--- EXERCISE INPUT ---
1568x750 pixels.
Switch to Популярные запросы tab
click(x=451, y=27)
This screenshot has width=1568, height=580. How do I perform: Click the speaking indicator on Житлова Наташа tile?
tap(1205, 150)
---
Reproduce all the data precisely, word for word.

RESULT OF THE TASK:
1568x750 pixels.
Switch to Популярные запросы tab
click(x=451, y=27)
This screenshot has width=1568, height=580. How do I perform: Click the speaking indicator on Житлова Наташа tile?
tap(1205, 150)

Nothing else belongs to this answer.